Task requirements |
List each line of the data that holds the string "resolution".

Data section |
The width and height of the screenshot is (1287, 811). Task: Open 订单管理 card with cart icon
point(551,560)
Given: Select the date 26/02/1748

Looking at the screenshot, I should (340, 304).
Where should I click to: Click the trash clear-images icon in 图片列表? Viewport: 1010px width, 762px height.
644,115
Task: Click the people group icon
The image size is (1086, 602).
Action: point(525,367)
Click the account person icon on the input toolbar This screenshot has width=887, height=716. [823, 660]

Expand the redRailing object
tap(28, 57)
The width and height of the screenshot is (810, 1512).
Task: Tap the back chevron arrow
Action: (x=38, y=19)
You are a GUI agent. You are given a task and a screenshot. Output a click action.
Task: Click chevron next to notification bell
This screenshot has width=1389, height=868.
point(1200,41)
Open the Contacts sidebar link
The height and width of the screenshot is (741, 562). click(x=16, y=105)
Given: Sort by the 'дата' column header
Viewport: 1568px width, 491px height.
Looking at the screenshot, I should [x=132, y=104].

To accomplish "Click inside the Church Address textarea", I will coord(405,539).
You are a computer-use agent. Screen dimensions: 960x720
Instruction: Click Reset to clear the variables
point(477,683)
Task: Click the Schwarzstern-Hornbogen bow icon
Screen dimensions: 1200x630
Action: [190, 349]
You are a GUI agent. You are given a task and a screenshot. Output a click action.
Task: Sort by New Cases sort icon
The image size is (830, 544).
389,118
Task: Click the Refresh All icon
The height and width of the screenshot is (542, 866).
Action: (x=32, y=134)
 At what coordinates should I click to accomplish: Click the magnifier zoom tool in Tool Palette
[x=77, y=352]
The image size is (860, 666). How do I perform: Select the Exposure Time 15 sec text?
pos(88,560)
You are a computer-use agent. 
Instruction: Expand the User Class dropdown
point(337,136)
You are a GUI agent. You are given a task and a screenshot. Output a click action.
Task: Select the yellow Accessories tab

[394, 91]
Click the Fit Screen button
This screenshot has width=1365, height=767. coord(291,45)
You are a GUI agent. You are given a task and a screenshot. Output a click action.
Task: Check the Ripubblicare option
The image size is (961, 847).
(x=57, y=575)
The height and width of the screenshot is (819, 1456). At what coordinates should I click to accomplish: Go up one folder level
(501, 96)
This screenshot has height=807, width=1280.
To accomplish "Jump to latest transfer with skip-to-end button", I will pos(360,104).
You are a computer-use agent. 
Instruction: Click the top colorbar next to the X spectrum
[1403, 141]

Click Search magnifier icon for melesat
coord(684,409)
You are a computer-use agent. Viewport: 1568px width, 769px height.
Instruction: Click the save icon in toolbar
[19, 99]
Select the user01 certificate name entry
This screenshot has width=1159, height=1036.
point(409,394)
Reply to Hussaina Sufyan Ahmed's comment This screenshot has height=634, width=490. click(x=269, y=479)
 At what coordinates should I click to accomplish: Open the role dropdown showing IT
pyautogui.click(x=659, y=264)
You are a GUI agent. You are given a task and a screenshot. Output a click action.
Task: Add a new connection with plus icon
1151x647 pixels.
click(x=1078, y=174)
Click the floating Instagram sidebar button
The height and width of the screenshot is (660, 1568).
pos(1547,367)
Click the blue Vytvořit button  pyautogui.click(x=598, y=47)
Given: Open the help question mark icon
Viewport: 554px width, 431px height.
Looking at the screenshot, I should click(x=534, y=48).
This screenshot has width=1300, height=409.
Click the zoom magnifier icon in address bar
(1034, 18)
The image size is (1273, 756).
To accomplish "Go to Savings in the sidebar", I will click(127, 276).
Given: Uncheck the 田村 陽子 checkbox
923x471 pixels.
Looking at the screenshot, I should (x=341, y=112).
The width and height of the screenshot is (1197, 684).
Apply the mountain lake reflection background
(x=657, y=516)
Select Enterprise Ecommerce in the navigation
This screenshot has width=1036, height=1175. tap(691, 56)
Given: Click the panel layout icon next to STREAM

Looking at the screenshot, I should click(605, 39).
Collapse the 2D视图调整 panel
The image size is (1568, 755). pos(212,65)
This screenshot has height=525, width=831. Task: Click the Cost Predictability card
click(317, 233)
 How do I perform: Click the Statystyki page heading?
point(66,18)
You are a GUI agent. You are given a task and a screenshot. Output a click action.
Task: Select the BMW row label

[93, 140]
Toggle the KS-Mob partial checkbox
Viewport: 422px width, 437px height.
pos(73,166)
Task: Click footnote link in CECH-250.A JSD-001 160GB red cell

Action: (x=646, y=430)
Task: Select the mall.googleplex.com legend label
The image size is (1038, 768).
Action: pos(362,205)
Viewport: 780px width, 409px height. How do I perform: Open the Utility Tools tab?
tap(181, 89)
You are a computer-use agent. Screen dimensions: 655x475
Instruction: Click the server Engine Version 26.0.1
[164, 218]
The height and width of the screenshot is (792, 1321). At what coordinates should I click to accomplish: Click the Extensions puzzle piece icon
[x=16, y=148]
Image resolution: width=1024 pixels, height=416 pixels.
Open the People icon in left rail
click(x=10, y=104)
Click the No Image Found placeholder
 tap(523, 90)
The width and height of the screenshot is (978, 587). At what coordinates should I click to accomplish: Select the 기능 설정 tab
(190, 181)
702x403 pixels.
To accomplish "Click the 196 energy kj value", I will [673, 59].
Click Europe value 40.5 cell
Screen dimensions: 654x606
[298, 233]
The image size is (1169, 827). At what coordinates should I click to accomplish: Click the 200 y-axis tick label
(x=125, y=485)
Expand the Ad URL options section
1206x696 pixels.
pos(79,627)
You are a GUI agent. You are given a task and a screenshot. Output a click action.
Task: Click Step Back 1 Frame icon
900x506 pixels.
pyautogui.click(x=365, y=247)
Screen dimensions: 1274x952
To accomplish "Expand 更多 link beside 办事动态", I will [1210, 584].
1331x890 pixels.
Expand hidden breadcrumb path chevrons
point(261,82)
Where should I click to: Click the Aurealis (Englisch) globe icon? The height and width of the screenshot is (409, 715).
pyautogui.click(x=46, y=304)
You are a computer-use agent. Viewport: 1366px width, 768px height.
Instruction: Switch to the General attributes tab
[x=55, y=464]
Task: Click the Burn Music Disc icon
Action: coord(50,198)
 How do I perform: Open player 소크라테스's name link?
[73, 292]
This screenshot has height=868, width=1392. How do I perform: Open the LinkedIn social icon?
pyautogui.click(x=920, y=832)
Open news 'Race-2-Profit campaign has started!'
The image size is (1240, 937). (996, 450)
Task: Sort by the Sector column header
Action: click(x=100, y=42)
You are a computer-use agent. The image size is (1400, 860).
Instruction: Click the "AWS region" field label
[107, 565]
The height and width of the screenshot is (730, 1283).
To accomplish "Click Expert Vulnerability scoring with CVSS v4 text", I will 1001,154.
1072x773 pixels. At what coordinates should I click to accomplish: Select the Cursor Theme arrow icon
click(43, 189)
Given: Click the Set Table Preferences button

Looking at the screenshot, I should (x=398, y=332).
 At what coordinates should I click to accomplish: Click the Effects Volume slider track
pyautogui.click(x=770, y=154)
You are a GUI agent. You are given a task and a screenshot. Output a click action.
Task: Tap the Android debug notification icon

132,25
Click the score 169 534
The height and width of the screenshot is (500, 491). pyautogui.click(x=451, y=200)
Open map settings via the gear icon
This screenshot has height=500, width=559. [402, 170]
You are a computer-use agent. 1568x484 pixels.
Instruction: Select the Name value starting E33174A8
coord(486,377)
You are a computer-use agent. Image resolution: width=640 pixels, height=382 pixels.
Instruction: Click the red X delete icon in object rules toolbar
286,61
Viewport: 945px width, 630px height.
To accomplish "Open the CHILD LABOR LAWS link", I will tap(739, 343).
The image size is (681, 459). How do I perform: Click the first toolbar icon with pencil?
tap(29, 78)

Answer to this problem |
Image resolution: width=1024 pixels, height=416 pixels.
You are a computer-use agent. Image resolution: width=640 pixels, height=382 pixels.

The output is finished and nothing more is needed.